-------- 所给文章

| 天边的红霞:出游科隆群岛--伊莎贝拉岛 |
| 送交者: 天边的红霞 2013年07月24日08:19:33 于 [五 味 斋] 发送悄悄话 |
|
“晓雾忽无还忽有,春山如近复如遥。”我出门后第一感觉便是:“雾气遮天”。一点没错,外面雾大得非同寻常,与偶尔出现在家门口的那种完全不一样,“白雾鱼龙气,黑云牛马形”。难怪从前连信奉迷信的海盗们都把科隆群岛称为梦幻之岛,因为大大小小的岛屿常常神不知鬼不觉消失得无影无踪,好像“满城烟霭忽然合,隔水人家恰似无”。
My first statement after I went outside was: "It's foggy." And that was absolutely true. The fog wasn't the kind you saw every month in your front yard. It looked like a white pillow on top of everything in sight. Even in the old days, superstitious pirates would call the Galapagos Enchanted Islands because the islands would fade away into the mist and disappear for no reason.
Today we planned to visit the largest island of Isabella in the Galapagos Islands with a shape of a seahorse. The vast lava flows of six major shield and numerous minor volcanoes had uplifted and joined over millions of years to form the natural beauty. At a height of 5,600 feet/1,707 meters, Wolf Volcano was the highest peak in the Galapagos. 今天我们打算登陆科隆群岛中最大的岛屿──伊莎贝拉岛。该岛形如海马,由六座盾状大火山和无数个小火山喷发出的熔岩堆积而成,经过数百万年演绎,其自然奇观举世无双。岛上沃夫火山海拔5,600英尺/1,707米,号称科隆群岛最高峰。
Off the central west coastline, Elizabeth Bay became an extremely interesting area for observing marine life of many different species. However, we were only able to take a zodiac ride to view a wide variety of wildlife and a wonderful mangrove ecosystem in this sheltered inlet this morning. 伊莎贝拉岛西部海岸线中央的伊丽莎白湾格外引入注目,这里是观察各种海洋生物的最佳去处。不过今天上午,我们只能乘坐小型机动快艇,水上观看丰富多样的野生动物以及由红树林为主要生物群落所形成特有的海陆边缘生态系统。

----------------
-------- 数据行

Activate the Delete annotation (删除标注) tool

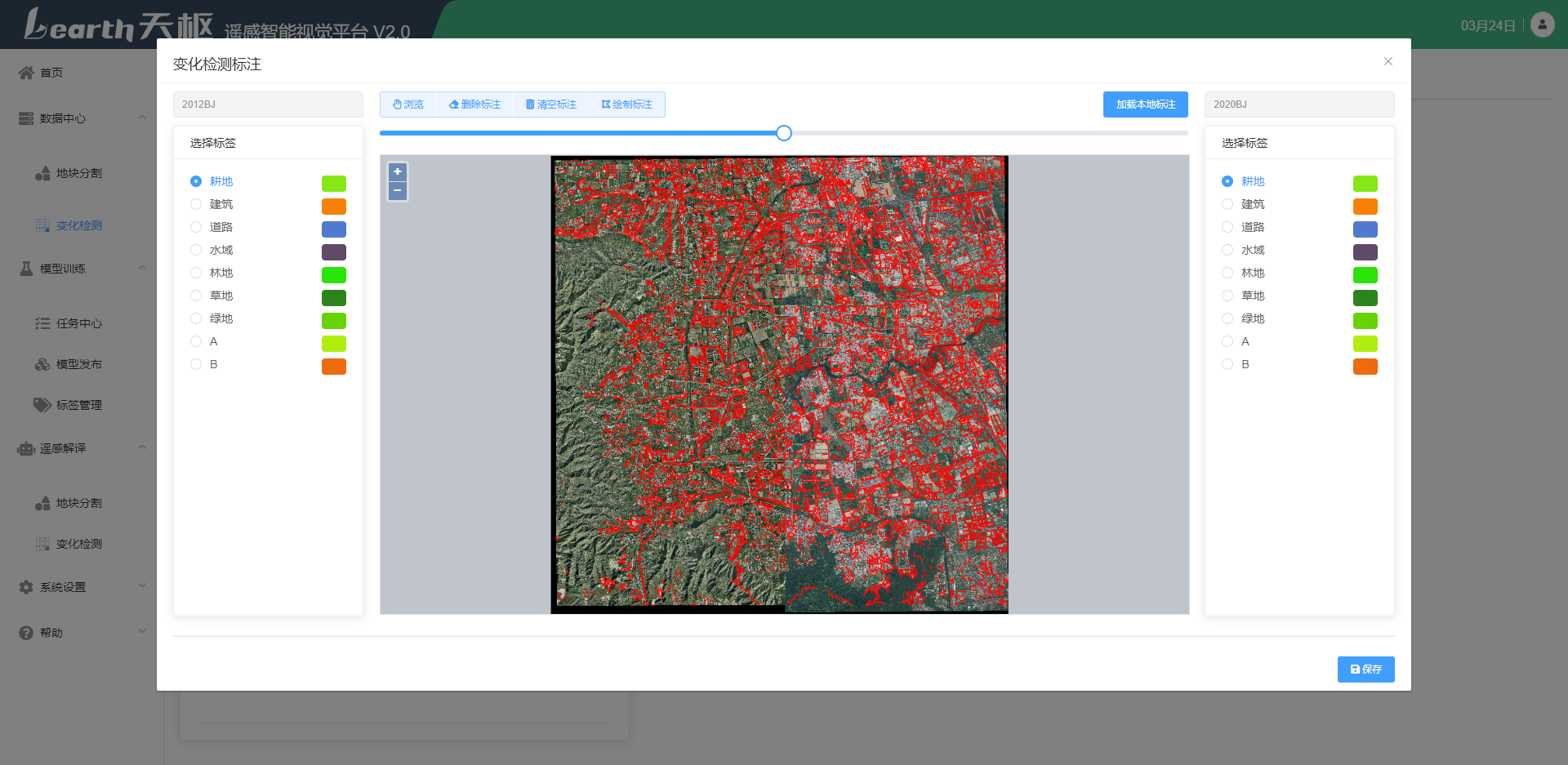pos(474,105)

----------------
-------- 数据行

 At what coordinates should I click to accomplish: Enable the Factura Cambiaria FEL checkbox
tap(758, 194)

----------------
-------- 数据行

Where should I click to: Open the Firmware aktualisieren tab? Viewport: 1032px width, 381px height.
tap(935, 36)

----------------

# 任务列表:
**1.** 伊莎贝拉岛游记中,从含有“My first statement”的地方开始,到“for no reason.”为止,这一段能原样返回吗?
**2.** 能否把数据行中从含有“At what coordinates”的一行起、到含有“tap(758, 194)”的一行止(首尾两行都算)重新给出,并将其中的“coordinates”换成“position”,其余不作任何改动?只需给出这几行。

# 任务答案:
**1.**
My first statement after I went outside was: "It's foggy." And that was absolutely true. The fog wasn't the kind you saw every month in your front yard. It looked like a white pillow on top of everything in sight. Even in the old days, superstitious pirates would call the Galapagos Enchanted Islands because the islands would fade away into the mist and disappear for no reason.

**2.**
 At what position should I click to accomplish: Enable the Factura Cambiaria FEL checkbox
tap(758, 194)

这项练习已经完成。